Prior to the replacement, a customer had a VPN appliance that used GRE and IPsec to connect back to their head office.

Prior to the change, the network looked like:

Customer -> cisco -> cisco -> internet

Now it looks like

Customer -> 6224 -> internet

(The IP space that the customer is using has also changed.)

The 6224 was selected for routing duties as the new connection has a datarate of 150Mb/s and the operator of the network did not want to limit themselves to the 100Mb/s that the ciscos would provide. Upgrading the capability of the ciscos (or rather, replacing them with ciscos with the required data rate) was considered too expensive; the 6224 was selected instead.

The customer uses the 6224 as their next-hop to the internet.

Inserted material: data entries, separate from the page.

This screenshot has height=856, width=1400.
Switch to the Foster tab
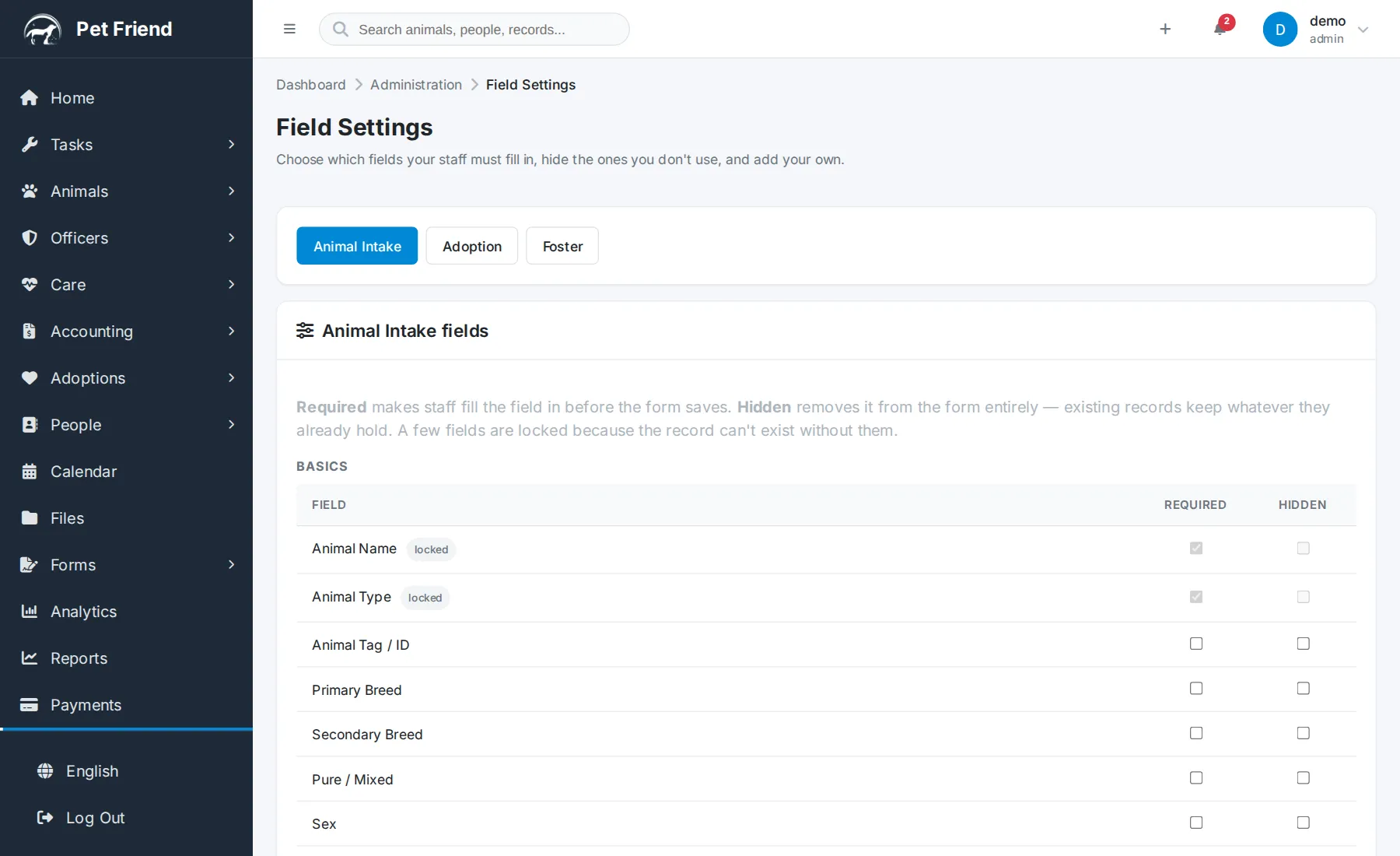(x=562, y=246)
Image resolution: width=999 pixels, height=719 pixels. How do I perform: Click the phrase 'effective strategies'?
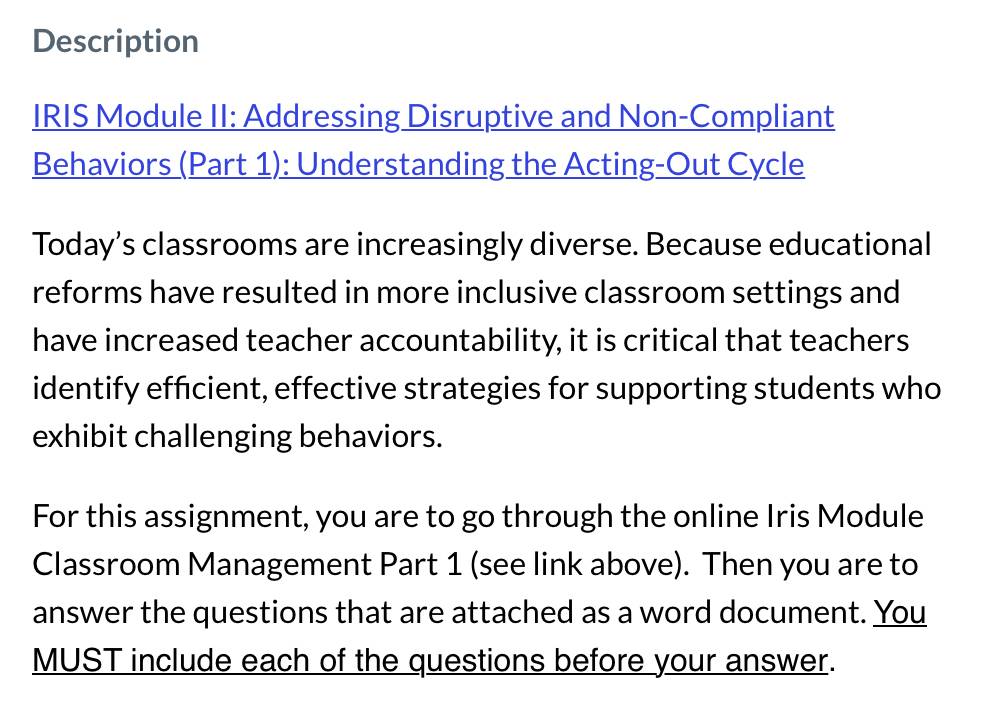click(407, 388)
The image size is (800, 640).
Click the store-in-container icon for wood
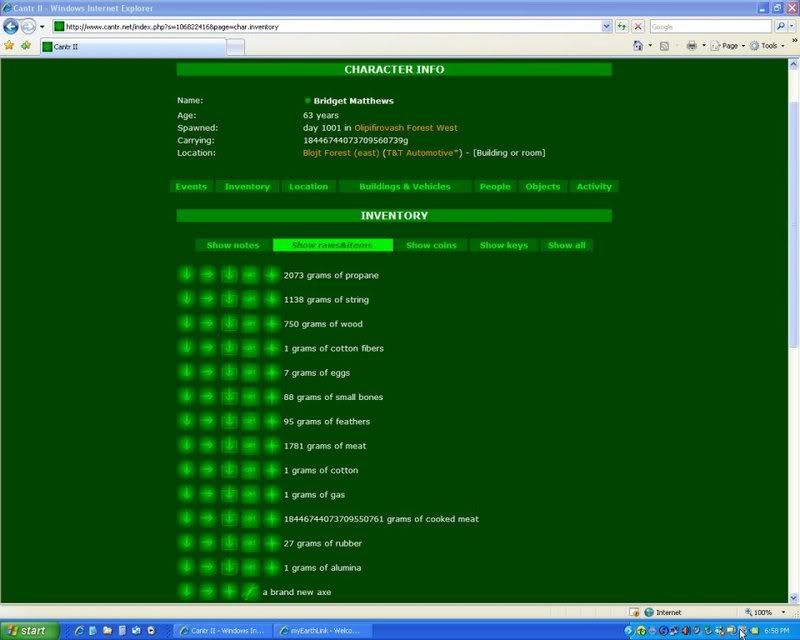(229, 324)
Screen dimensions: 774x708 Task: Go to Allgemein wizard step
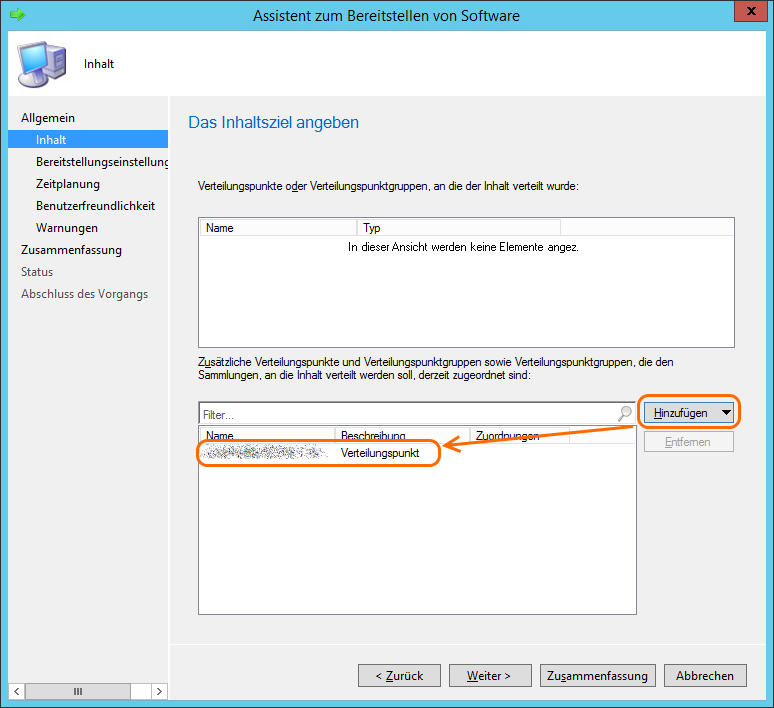point(48,118)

It is acting as a router -- there are no ACLs or firewall rules or anything like that going on.

After the customer has reconfigured their VPN device, they can no longer connect to it over the internet.

Other customers, using what I presume are standard IPsec VPNs, are operating on the same link without incident.

We have confirmed the IP parameters by replacing the VPN device with a XP laptop. With the same parameters, the laptop can use the internet, and is reachable from the internet as would be expected.

My question: does the 6224 (or whatever router is doing this job) have to understand GRE in order for the connection through it to work? Was there some on-by-default-magic in the Ciscos that was handling this for me?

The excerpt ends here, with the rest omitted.